À faire ->
- a) Recopiez le passage du texte sur la toilette qui commence par les mots contenant "Chaque matin, je" et se termine par "à l'huile d'olive.", en remplaçant "gant de toilette" par "gant de bain".
- b) Prolongez le récit sur la toilette à partir de sa dernière phrase.

Source ->
● ● ● ● ● ● ●

La toilette

Il n'existait dans notre appartement qu'un seul point d'eau qui servait pour s'alimenter en eau potable, à faire la vaisselle, la lessive et aussi la toilette de chacun . L'eau était froide et si on avait besoin d'eau chaude on devait la faire bouillir dans un récipient appelé bouilloire et la mélanger en plus ou moins grande quantité avec de l'eau froide selon la température désirée.
Chaque matin, je me débarbouillais la figure à l'aide d'un gant de toilette qu'on dénommait "une main" dans notre famille. J'enfilait une main dans le gant de toilette, je le mouillait au robinet ou dans une cuvette remplie d'eau tiède. Je le frottait avec une savonnette jusqu'à ce qu'il mousse bien puis je le passait sur mon visage avec une légère pression pour enlever les desquamations cellulaires. Je rinçais le gant, puis mon visage à plusieurs reprises jusqu'à ce qu'il n'y ait plus trace de savon. Une autre lui était concurrente, "Bébé cadum".
Nous utilisions qu'une seule marque de savonnette, la seule que ma mère achetait, la savonnette "Palmolive" à l'huile d'olive.
Je lavais l'ensemble de mon corps une fois par semaine environ nu devant l'évier.
Pour les cheveux c'était plus compliqué. Assis sur une chaise le dos tourné à l'évier, la tête en arrière, ou bien debout devant la tête baissée sur l'évier, ma mère savonnais mes cheveux avec un shampoing DOP, les frottait et les rinçait en versant de l'eau chaude. On adopte d'ailleurs toujours cette même méthode chez le coiffeur.
Je n'ai jamais vu mes parents se laver devant le lavabo. Je suppose qu'ils devaient accomplir ce rituel lorsque nous étions au lit au lorsque nous étions à l'école car ils étaient toujours impeccablement propres.

● ● ● ● ● ● ●

Données enregistrées ->
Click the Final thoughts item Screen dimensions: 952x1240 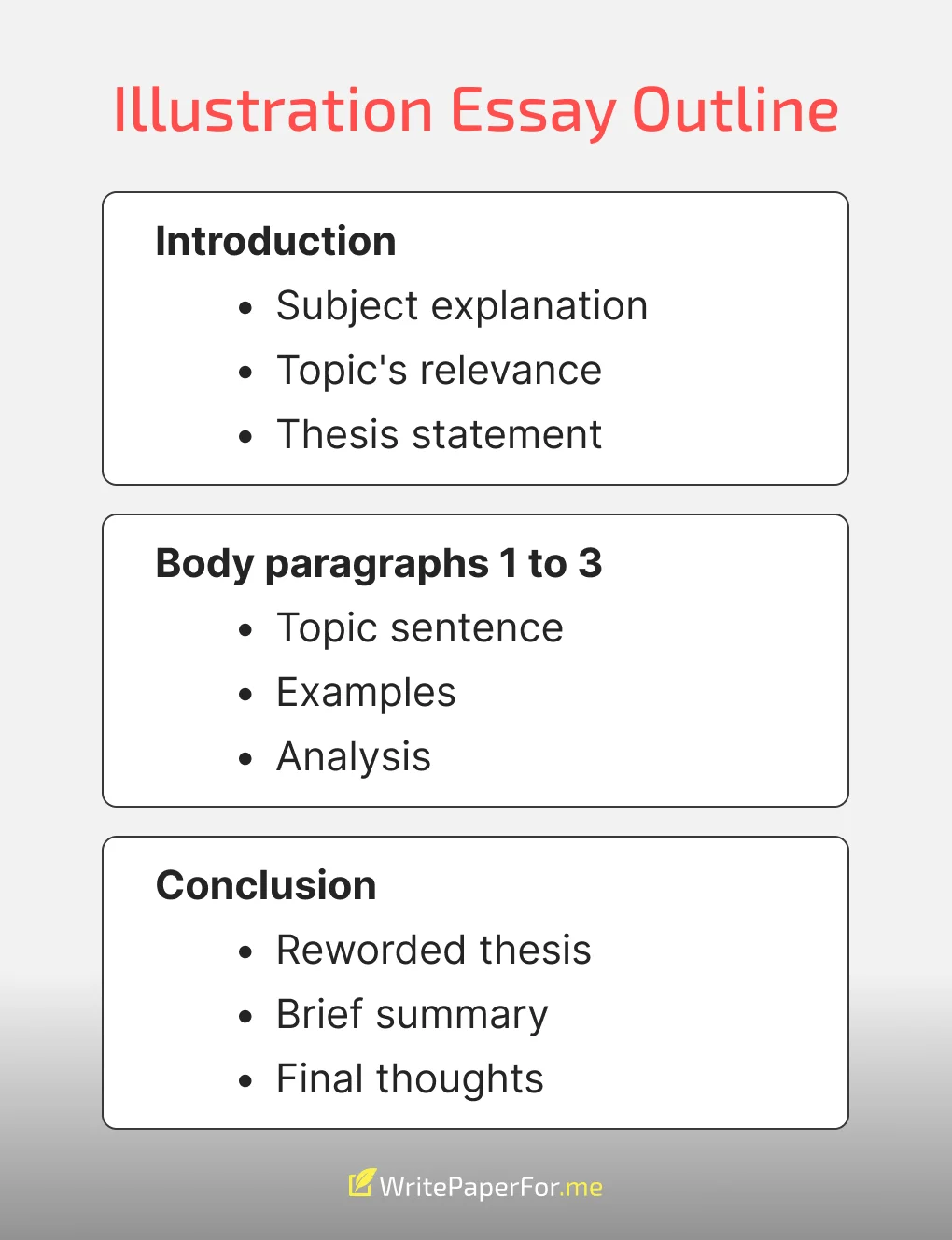click(x=410, y=1079)
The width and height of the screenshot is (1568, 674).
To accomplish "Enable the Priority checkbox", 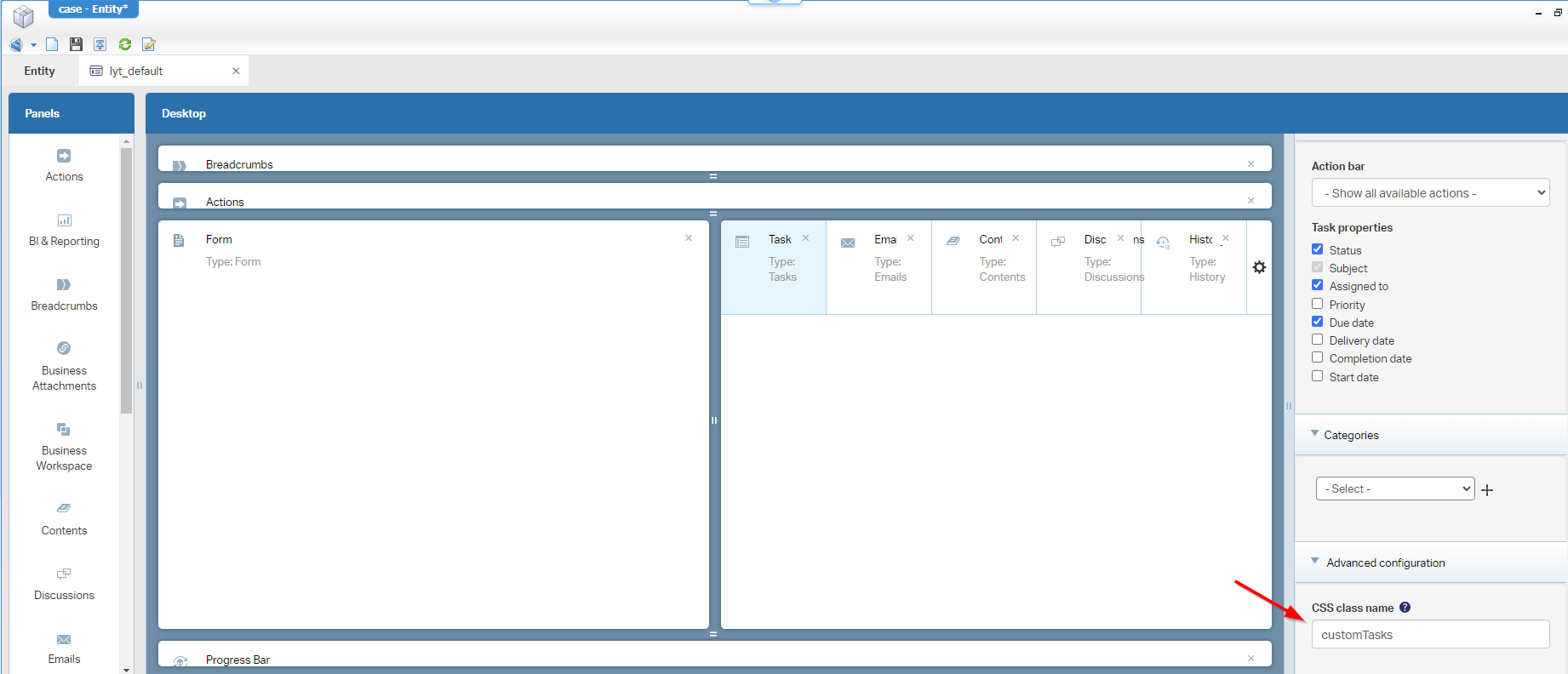I will coord(1318,304).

● ● ● ● ● ● ●

Résultats finaux ->
- a)
Chaque matin, je me débarbouillais la figure à l'aide d'un gant de bain qu'on dénommait "une main" dans notre famille. J'enfilait une main dans le gant de bain, je le mouillait au robinet ou dans une cuvette remplie d'eau tiède. Je le frottait avec une savonnette jusqu'à ce qu'il mousse bien puis je le passait sur mon visage avec une légère pression pour enlever les desquamations cellulaires. Je rinçais le gant, puis mon visage à plusieurs reprises jusqu'à ce qu'il n'y ait plus trace de savon. Une autre lui était concurrente, "Bébé cadum".
Nous utilisions qu'une seule marque de savonnette, la seule que ma mère achetait, la savonnette "Palmolive" à l'huile d'olive.

- b)
Cependant certains dimanches où il ne travaillait pas je voyait mon père se raser avec un rasoir à main "gillette blue" devant un petit miroir accroché au dessus de l'évier. Il chantait des chansons de sa jeunesse comme "les bœufs" ou bien écoutait des concerts d'accordéon retransmis chaque dimanche matin à la radio.

Le père de Bernard B. un camarade d'école proposa à mes parents que j'accompagne leur fils aux bains douches municipaux. Je le rejoignis et nous entrâmes tous deux dans une cabine. J'e crois que je découvrais une telle installation. Il tourna deux robinets et une pluie chaude torrentielle s'abattit sur nos tête. Effrayé, je me dégageais. Je fus pris de panique lorsque la vapeur me suffoquait et m'empêchait de respirer. Je me mis à crier, à hurler. J'étais incontrôlable et me débattais contre un ennemi vaporeux invisible. Je me calmais lorsque la pluie devint plus clémente, plus tempérée, moins tropicale.

Parfois, lors de très chauds étés, ma mère sortait sa lessiveuse sur le trottoir. Elle la remplissait d'eau tiède et chacun notre tour avec mon frère nous nous introduisions timidement dans le baquet de tôle galvanisée à croupeton. C'étaient des instants de joie.

Réclame, comme on disait alors, du savon "palmolive" sur un papier buvard destiné à sécher l'encre sur une feuille de cahier

Pour se raser, mon père enduisait une brosse appelée blaireau avec un savon moussant qu'il éparpillait soigneusement sur son visage. Ensuite il passait délicatement le rasoir qui coupait les poils.

Une cabine de douche telle qu'elle existait dans un établissement municipal de bains douches. Pour éviter d'avoir toujours les pieds moillés on montait sur un caillebotis en bois posé à même le sol.

La bain improvisé l'été dans une lessiveuse plus haute à une seule place contrairement à celle utilisée par les deux enfants.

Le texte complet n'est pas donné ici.